There I said it.
Its been over month now since life drastically changed.
Working in essential business, not much for us has changed work wise other than only providing essential service which has meant some slower days. I am still going to our office every weekday while our kids (teen and tween) spend their days at home. I am grateful that we are in touch multiple times a day, I am close enough to go home if needed and do at various mid-day times. I am grateful my kids are safe at home, but they are also at home and have been for over a month.
Today I woke up feeling exhausted. even though I did sleep well and slept all night. I am physically and mentally feeling absolutely drained. The uncertainty, the unknown.
As I was sitting at work, I began getting a pain in my left ankle, more specifically the ball on my ankle. I have learned that many, if not all, physical pain’s we feel in our body, is related to our emotions, so I looked it up.
Ankles… inflexibility and guilt. Ankles represent the ability to receive pleasure.
To say this pandemic has not been consuming my mind, especially during the work week would be a flat out lie. Thinking of going grocery shopping instantly raises my anxiety and I feel very tight in my shoulders, neck and upper chest.
As grateful as I am that both my husband and I are still working, I will admit I have felt horribly guilty that my children are home all day, everyday and weekdays alone. I am thankful that they have been so resilient. After this past weekend, Easter, it was slightly challenging. We normally get together with family, we couldn’t. The kids indulged in chocolate – hang on best be truthful, we all indulged in chocolate which threw us all off as we normally do not consume that much sugar.
Today my body is speaking to me, to acknowledge feeling guilty, that its ok, nothing is “normal”, everyone is in this together and ITS OK to feel whatever I (and you) are feeling.
Our school principal called today, to touch base and when she was asking how the kids were and I almost burst in tears. As soon as we hung up I did.
Its ok mama’s and dad’s to be TIRED. We aren’t all in the same boat, but we are all in the same storm.
--
* _EXERCISE SET_:
(1) Translate this sentence from the blog post on pandemic exhaustion into German: "I am thankful that they have been so resilient."
(2) Retype the part of the blog post on pandemic exhaustion that begins at the words "As I was sitting" and stops after "to receive pleasure.".
(3) Decide whether each statement agrees with the blog post on pandemic exhaustion, answering yes or no and quoting the words that settle it:
(a) The writer still goes to the office every weekday.
(b) The family got together with relatives at Easter as usual.
(c) The writer slept poorly the night before.
Nothing in the stored items is needed here.

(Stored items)
--
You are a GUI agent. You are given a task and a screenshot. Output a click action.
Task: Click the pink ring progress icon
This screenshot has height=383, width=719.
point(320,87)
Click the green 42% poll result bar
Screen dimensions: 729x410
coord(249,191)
--
* _COMPLETED EXERCISE_:
(1) Ich bin dankbar, dass sie so widerstandsfähig gewesen sind.

(2)
As I was sitting at work, I began getting a pain in my left ankle, more specifically the ball on my ankle. I have learned that many, if not all, physical pain’s we feel in our body, is related to our emotions, so I looked it up.
Ankles… inflexibility and guilt. Ankles represent the ability to receive pleasure.

(3)
(a) Yes: "I am still going to our office every weekday"
(b) No: "We normally get together with family, we couldn’t."
(c) No: "even though I did sleep well and slept all night."